Adoption Process

The process for someone wanting to adopt a child

Adoption HelpHopefully, your adoption experience will be one of the most rewarding events of your life. It may also prove to be one of the most frustrating, complicated and time-consuming events as well. Successfully adopting a child will take a strong a commitment of time, money, and love. Each adoption shares many similarities, but each adoption is unique as well. All the factors involved in an adoption influence the process - where you live, they type of adoption you choose, your hopes and desires, and the birth parents wants and needs. The following article will cover the basic information that is common to most adoptions and will list some of the possible adoption decisions you will have to make. Hopefully you will find it helpful in understanding the adoption process a little bit better.

Basic Steps of an Adoption

While the details differ from adoption to adoption, the following steps are very similar in the majority of adoptions:

Learn all you can about adoption issues. It is important to become educated on the special issues that confront adoptive families. This can be done by reading articles and books, attending adoption and parenting workshops, talking to adoption counselors, talking to other adoptive families you know, or attending adoption support meetings.

Arrange finances to pay for adoption expenses. Adoption can be very expensive, so it is important to work out financial plans so that you are able to pay for the expenses that accompany the adoption process.

Choose what type of adoption you want. This choice is based on whether you prefer a confidential (closed) type of adoption or an open type of adoption. A confidential adoption is one where the birth parents and adoptive parents never know each other, although important background and medical information of the birth parents may still be passed on if it can be helpful in the care of the child. An open adoption is one where the birth parents and adoptive parents know something about each other, but the level of openness can vary based on the preferences of the families involved.

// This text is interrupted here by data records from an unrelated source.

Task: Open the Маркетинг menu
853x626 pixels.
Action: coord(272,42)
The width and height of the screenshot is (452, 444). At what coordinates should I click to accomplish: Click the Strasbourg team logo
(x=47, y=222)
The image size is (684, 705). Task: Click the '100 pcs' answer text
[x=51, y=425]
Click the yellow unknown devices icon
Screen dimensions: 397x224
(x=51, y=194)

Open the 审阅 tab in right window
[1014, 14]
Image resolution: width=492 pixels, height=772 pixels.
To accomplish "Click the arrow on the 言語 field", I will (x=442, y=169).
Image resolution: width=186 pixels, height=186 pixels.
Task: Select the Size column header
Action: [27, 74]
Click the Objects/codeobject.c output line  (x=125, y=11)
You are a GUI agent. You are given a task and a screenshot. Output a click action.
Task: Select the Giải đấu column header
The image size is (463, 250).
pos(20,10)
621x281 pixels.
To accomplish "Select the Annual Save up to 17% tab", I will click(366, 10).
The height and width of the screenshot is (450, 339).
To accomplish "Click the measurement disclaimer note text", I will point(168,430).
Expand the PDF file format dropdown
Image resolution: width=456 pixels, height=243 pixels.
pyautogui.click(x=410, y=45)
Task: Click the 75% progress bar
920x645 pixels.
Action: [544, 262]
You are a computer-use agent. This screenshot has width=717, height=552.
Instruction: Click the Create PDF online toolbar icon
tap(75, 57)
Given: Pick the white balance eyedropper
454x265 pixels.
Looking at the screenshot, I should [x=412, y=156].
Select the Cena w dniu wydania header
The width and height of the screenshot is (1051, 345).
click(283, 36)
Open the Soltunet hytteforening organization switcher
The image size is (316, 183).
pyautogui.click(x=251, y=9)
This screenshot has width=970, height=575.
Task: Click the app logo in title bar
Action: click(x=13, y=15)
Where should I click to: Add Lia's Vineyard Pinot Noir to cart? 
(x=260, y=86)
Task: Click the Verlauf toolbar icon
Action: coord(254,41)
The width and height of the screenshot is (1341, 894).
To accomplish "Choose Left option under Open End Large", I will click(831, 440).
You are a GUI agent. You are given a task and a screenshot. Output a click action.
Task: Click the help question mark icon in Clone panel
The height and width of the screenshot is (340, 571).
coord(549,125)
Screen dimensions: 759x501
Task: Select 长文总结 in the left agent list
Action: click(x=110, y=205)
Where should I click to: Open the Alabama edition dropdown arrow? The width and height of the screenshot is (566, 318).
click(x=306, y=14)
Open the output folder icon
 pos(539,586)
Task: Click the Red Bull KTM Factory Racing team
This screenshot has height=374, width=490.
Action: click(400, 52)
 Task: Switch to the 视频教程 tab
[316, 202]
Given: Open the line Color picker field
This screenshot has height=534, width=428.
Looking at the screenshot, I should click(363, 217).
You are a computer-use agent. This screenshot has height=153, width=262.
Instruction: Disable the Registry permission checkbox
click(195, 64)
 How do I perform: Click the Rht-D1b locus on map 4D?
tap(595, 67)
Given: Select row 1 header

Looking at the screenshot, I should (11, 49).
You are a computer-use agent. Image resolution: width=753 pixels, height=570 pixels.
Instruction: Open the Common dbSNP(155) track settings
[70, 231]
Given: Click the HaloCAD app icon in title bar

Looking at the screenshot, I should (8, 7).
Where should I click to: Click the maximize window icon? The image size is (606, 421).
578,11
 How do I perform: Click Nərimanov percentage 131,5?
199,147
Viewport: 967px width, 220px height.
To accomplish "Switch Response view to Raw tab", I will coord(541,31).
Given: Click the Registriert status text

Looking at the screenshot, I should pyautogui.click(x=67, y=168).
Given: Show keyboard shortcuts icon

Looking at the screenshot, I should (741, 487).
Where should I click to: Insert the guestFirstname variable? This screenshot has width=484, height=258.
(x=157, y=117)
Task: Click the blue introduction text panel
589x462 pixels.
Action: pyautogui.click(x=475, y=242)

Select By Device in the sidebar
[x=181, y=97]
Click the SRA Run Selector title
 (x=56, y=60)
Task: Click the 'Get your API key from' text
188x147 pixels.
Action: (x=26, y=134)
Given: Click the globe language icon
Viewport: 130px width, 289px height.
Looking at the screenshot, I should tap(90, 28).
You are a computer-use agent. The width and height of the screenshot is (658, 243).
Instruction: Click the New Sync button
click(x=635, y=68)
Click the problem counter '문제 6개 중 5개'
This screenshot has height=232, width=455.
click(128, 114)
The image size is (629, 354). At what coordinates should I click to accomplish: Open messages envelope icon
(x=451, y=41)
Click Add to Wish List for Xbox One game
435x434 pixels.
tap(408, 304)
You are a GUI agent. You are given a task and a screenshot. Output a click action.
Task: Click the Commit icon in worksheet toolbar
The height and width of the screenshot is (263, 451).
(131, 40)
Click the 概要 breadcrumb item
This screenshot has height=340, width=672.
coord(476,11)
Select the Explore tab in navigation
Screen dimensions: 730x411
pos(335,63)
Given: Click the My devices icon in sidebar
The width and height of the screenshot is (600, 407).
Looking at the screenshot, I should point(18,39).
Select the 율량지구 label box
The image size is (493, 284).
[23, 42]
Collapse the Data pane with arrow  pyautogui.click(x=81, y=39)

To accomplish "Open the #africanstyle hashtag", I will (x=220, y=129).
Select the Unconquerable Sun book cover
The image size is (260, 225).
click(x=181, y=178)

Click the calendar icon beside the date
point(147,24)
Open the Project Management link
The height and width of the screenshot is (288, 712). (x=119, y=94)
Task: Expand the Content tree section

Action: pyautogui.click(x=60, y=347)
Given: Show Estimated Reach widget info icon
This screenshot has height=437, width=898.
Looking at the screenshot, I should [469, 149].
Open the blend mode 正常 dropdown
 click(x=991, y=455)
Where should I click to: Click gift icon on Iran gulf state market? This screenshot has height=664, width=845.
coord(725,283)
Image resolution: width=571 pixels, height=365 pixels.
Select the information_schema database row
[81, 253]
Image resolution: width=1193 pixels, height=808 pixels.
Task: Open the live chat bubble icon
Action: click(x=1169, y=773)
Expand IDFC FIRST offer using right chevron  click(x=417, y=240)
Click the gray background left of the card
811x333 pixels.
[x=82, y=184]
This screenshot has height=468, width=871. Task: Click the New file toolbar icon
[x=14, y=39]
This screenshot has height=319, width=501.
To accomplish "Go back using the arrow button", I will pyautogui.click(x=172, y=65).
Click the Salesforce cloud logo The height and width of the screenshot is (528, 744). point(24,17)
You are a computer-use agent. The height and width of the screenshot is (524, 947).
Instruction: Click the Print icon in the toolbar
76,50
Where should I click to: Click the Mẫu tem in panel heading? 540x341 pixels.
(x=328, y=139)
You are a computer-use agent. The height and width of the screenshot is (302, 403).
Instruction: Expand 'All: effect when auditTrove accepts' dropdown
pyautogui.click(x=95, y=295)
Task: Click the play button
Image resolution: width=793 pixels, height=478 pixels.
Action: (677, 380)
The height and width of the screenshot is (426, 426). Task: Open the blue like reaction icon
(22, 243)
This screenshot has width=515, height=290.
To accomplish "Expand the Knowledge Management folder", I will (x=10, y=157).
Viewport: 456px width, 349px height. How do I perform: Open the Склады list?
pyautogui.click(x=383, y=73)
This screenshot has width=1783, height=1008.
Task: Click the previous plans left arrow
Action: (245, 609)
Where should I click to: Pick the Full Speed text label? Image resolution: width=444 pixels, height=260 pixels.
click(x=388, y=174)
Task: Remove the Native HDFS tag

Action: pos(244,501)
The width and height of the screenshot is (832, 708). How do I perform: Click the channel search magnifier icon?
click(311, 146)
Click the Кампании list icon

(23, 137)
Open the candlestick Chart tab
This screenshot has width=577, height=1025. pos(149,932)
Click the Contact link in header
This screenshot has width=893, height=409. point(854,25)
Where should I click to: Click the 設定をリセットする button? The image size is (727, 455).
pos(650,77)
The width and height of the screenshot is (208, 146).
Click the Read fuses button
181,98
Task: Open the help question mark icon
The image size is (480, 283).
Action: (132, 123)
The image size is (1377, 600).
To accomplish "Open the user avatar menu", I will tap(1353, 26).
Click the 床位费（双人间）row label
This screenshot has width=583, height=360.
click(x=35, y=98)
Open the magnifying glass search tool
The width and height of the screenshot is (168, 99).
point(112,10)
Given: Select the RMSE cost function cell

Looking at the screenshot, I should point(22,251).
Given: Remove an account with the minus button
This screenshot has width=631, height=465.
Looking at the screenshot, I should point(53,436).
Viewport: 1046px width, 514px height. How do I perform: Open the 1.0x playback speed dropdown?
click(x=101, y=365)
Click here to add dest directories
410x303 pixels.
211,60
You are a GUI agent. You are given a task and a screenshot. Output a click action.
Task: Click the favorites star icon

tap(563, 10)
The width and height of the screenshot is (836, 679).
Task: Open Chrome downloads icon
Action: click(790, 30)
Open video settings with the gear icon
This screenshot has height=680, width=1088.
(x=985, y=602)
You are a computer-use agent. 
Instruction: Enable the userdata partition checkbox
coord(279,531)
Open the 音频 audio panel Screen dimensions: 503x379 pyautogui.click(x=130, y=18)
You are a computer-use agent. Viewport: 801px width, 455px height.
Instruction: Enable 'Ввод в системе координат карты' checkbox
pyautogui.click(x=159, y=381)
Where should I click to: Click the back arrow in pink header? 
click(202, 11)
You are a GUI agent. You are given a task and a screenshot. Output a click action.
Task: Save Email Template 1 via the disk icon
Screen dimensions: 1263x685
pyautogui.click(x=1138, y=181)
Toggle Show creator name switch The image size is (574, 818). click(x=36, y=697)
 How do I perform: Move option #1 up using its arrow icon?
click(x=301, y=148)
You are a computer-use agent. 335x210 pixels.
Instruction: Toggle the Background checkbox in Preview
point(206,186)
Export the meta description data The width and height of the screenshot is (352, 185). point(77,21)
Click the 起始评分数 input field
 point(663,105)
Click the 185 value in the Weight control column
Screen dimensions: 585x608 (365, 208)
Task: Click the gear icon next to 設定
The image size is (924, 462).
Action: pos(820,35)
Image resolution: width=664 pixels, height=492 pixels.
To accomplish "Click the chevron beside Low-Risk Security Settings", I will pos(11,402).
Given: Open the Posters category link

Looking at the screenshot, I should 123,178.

Select an adoption agency, adoption intermediary, and/or adoption attorney. You will first need to find out what methods of adoption are allowed in your state, then you will need to select the path you are going to take. The options include public agency adoptions, licensed private agency adoptions (domestic and international), independent adoptions without an intermediary, independent adoptions with an adoption facilitator (allowed in only a few states), independent adoptions with an attorney or other intermediary as allowed by law. Many adoptive parents choose to go thru an adoption agency, but some choose to take a more independent approach. As the adoption process is complex and overwhelming, an agency that is able to handle all the aspects that accompany adoption can be very beneficial. If you choose an agency adoption, you will start by completing their application form. If you are pursuing an independent adoption, you will still need to contact an attorney to handle the legal matters and make sure you comply with the state adoption laws. Adoptions over state lines must comply with the adoption laws in both states before you can take possession of the child.

Begin the Pre-Placement (home study) process. The home study is a process that all adoptive families must complete if they want to adopt a child. The details vary from state to state, but a favorable recommendation from a social services representative is required before an adoptive family qualifies for adoption. For the unsuspecting, the process can seem extremely intrusive. It's important to be prepared and allow time for the process to take place. A home study usually involves an evaluation of the adoptive parents relationship, inspection of the living conditions and home environment, employment, physical health, mental health, financial situation, criminal background checks. You may be asked to write a letter about you and/or your partners interests and hobbies, hopes and dreams, strengths and weaknesses. Participating in adoption counseling is often required as well.

Be matched with a child. If the adoption is being handled by an agency, they will match you with a child. If you are adopting without an agency, you will need to find a child. This may be a child you locate on your own thru independent methods, thru an intermediary or facilitator, or thru an attorney. Once you are matched to a child, you will want to finalize the adoption agreement and start your arrangements to bring the child home.

Legal Issues. When a child is located and an agreement in worked out, your attorney will file the required legal motions and petitions to begin the adoption process. Once you have the child, your attorney will file papers for the new birth certificate and to finalize the adoption. A Post-Placement report must be completed by Social Services and presented to the court before the adoption is finalized.

Issues that Can Complicate an Adoption

Most issues that can complicate an adoption are able to be resolved, but they must be handled properly. In the situations where special circumstances are protected by various laws, it is necessary to make sure that all legal requirements are met. Be careful in these situations:

  • If the birth father is unknown, unavailable, or unconsenting to the adoption
  • With mental incompetency and if duress or fraud might be possible
  • If either the birth mother or birth father is a minor
  • If the child is coming from another state or country
  • If a birth parent is enlisted in the US Military
  • If one of the birth parents is a Native American or Native Alaskan
  • If there has been a request or offer of money (other than for medical/legal expenses)

Planning a Smooth Child Transfer in Adoptions

Adoption is extremely emotional for both the birth parents and their families as well as for the adoptive families. In order to help with a smooth transfer of the child, it helps to use the services of an adoption counselor and adoption mediator that are skilled in this area. A plan should be worked out in advance that addresses everyone's feelings and concerns and makes it as easy as possible for everyone involved. The birth parents and their families may want to have time to say good-bye to the child. Then it will be time for you (the adoptive family) to welcome your new child into his or her new home.